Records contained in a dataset
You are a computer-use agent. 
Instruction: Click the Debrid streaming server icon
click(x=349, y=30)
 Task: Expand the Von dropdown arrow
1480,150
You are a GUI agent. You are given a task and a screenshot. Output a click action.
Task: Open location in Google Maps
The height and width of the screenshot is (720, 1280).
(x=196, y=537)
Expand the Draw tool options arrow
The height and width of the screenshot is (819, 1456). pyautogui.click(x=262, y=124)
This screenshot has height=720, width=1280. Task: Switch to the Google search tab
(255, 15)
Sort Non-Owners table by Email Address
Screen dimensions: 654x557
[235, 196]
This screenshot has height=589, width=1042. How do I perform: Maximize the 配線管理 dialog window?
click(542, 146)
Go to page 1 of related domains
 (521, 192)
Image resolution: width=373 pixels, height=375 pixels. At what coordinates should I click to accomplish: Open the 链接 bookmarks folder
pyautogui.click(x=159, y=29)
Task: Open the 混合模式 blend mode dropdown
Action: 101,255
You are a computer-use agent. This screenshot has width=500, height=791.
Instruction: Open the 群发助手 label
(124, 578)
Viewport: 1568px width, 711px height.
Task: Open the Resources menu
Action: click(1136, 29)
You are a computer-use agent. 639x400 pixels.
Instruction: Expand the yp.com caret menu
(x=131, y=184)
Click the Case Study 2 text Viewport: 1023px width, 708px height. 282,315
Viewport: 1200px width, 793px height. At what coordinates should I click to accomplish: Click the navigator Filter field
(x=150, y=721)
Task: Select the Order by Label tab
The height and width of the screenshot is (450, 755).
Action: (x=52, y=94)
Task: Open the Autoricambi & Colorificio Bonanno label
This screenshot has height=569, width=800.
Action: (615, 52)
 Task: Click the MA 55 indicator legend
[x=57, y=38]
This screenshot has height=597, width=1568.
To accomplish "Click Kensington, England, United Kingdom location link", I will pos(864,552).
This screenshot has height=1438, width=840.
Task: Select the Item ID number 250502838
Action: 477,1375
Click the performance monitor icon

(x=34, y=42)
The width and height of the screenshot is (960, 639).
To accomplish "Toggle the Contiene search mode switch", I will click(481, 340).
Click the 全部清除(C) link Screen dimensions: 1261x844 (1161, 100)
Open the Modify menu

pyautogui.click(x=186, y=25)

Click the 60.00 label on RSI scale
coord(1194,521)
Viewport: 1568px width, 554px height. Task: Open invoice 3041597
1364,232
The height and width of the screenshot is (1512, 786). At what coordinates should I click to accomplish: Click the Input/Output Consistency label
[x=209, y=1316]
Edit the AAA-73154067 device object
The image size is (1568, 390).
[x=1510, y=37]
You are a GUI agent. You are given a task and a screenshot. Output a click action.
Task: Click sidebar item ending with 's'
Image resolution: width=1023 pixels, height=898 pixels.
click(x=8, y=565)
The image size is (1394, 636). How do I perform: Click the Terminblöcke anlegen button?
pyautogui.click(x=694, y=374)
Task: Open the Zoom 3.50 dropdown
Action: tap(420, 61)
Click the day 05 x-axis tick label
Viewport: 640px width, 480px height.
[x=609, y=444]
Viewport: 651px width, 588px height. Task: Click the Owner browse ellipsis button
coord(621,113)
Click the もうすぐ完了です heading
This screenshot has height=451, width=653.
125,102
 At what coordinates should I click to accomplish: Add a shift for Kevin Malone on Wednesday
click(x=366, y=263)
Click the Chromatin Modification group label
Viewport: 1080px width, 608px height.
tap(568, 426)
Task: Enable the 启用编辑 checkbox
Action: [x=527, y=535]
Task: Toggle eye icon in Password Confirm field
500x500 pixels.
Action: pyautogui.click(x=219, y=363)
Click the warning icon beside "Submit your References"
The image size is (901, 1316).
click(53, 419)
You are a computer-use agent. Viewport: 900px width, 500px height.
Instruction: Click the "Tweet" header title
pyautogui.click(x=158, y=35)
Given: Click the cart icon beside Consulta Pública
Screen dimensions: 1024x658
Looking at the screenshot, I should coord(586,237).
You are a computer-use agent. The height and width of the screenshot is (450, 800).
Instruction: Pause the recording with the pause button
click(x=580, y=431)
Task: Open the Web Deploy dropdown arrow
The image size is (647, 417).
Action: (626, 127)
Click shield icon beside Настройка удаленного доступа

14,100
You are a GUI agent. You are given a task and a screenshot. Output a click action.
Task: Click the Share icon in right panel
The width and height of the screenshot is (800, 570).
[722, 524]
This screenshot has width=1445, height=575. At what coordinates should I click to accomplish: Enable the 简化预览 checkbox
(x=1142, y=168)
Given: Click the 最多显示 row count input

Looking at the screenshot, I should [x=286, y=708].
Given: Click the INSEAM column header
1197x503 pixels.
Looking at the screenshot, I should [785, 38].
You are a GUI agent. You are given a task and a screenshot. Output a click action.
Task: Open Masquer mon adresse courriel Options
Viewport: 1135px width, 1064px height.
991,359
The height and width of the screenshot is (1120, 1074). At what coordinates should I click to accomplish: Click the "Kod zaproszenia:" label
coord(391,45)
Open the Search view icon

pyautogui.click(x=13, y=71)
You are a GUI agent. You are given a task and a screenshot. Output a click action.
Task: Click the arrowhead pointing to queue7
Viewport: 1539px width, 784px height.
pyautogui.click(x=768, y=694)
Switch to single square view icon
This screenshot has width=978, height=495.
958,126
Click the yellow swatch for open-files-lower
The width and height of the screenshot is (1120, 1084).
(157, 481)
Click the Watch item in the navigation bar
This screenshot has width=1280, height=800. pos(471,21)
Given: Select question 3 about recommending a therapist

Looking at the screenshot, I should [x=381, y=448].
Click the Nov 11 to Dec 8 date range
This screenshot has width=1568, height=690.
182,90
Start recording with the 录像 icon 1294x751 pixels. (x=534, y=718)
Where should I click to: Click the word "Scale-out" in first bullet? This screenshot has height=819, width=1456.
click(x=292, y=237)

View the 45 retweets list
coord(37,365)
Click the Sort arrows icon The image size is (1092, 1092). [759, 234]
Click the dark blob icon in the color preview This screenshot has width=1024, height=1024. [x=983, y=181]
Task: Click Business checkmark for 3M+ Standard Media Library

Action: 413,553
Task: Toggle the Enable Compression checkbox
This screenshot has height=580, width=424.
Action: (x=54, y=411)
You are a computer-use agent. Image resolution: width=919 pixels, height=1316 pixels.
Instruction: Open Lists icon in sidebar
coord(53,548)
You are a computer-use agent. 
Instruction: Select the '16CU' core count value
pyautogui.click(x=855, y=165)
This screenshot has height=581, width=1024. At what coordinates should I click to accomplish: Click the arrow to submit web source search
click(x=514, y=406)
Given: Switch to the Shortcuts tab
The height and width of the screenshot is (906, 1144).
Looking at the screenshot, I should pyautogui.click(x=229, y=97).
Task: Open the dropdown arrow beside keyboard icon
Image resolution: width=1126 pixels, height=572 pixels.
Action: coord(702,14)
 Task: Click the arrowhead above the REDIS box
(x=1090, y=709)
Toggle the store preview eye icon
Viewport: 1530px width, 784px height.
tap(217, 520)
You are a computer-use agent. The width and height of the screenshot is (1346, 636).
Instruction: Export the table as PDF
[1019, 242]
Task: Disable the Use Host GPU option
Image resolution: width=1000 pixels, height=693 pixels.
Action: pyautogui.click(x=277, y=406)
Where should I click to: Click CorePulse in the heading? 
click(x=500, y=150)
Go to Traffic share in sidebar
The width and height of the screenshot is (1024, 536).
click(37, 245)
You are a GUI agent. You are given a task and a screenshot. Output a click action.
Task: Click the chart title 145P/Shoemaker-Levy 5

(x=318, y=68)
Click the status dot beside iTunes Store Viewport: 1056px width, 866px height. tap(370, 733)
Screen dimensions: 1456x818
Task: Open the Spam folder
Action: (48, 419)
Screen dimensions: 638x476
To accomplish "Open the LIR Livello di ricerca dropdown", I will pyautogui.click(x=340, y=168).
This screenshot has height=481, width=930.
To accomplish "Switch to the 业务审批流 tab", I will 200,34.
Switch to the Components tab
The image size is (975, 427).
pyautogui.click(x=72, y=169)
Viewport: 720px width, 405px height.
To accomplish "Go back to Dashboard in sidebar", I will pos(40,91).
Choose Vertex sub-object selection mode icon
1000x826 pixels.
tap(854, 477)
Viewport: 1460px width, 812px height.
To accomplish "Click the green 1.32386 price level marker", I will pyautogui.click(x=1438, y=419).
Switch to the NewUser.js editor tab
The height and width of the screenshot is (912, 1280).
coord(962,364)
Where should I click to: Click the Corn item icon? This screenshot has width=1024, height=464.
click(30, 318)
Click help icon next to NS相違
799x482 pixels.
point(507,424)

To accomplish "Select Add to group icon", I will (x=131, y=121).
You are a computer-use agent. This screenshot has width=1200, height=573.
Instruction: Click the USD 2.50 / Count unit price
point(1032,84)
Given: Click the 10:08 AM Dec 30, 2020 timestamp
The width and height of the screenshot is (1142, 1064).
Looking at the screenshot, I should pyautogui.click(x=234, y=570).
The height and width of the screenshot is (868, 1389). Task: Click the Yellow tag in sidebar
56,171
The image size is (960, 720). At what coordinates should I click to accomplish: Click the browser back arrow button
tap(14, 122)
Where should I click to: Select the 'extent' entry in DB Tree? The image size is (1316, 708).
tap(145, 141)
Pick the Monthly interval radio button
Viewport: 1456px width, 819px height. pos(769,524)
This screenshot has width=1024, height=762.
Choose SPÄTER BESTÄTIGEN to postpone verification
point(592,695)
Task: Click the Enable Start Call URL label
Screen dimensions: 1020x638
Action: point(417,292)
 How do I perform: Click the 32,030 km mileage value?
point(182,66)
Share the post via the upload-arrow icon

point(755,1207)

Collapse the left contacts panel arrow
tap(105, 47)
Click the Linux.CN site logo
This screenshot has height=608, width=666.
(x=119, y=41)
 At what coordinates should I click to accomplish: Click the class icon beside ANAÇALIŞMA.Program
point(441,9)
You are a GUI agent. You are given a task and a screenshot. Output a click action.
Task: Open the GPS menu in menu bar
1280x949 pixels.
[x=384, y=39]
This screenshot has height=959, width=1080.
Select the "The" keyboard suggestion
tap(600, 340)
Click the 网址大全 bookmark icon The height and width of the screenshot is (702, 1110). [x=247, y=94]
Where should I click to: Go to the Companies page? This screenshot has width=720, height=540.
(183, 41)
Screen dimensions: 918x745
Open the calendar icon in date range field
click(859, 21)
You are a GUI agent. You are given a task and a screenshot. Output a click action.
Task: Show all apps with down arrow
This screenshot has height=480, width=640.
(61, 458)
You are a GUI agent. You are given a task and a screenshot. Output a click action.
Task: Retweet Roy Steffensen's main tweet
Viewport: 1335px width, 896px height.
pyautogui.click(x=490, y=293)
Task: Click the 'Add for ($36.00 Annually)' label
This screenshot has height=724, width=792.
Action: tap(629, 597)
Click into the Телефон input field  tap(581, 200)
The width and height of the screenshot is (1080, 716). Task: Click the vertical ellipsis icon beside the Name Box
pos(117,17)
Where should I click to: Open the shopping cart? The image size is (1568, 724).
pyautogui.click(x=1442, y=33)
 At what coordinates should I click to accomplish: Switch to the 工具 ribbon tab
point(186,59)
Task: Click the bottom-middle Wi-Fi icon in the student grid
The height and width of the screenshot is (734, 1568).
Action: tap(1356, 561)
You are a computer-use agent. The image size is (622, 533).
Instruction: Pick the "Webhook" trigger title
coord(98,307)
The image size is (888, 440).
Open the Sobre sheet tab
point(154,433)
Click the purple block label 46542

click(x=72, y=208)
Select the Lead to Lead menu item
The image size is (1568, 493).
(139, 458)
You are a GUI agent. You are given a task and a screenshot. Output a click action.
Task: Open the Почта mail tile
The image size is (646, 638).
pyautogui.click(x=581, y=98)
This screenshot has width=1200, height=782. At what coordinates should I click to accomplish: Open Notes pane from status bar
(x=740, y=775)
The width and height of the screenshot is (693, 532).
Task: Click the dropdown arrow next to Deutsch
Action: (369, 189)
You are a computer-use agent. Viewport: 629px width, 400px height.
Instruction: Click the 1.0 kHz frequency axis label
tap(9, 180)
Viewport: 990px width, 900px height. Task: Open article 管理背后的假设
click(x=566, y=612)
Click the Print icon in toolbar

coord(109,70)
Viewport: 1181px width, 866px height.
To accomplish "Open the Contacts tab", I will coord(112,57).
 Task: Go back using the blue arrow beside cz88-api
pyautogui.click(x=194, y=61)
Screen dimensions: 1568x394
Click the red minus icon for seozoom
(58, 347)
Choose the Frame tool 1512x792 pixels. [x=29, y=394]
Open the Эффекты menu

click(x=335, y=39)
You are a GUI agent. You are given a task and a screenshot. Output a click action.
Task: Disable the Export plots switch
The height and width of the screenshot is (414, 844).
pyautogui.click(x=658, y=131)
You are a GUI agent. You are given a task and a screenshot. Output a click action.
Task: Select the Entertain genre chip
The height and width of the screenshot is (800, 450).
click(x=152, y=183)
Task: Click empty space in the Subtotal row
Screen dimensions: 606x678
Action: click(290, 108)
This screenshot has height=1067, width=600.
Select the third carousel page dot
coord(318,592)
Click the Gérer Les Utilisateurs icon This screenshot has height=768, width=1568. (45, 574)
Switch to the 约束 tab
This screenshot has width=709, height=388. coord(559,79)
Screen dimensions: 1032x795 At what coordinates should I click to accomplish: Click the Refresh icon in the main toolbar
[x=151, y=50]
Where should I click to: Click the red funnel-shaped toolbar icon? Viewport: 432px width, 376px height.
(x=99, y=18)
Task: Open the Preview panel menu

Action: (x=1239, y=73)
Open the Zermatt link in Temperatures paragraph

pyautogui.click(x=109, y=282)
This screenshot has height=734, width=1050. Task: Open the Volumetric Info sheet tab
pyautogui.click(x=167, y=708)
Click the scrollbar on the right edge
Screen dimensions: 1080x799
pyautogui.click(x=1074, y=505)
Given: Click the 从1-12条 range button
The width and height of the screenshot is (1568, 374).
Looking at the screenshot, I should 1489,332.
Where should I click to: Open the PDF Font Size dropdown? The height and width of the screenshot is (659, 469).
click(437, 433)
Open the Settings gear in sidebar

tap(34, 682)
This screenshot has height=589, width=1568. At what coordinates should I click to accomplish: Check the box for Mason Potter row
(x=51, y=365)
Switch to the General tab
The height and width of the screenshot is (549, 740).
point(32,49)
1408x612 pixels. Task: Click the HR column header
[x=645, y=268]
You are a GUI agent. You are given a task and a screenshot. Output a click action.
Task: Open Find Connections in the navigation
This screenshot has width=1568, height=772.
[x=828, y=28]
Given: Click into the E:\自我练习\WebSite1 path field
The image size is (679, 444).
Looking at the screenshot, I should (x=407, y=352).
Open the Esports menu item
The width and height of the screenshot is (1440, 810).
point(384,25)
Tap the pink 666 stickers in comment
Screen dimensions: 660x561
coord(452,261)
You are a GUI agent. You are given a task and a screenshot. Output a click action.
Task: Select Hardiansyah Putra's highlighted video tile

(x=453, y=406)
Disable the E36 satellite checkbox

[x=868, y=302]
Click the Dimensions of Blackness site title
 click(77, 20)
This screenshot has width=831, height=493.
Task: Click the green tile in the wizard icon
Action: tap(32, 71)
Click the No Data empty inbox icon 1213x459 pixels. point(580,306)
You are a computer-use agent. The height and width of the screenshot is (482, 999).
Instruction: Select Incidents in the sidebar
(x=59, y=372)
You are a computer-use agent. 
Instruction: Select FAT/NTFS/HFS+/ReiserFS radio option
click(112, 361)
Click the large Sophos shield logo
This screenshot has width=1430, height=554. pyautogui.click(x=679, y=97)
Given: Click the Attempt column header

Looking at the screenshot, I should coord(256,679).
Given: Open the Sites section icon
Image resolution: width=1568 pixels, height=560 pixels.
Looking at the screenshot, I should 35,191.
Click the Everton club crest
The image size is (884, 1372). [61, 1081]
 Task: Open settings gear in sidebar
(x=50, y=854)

BRIEF: Which lines of the data include the word "into"? Copy each one.

ANSWER SECTION:
Click into the Телефон input field  tap(581, 200)
Given: Click into the E:\自我练习\WebSite1 path field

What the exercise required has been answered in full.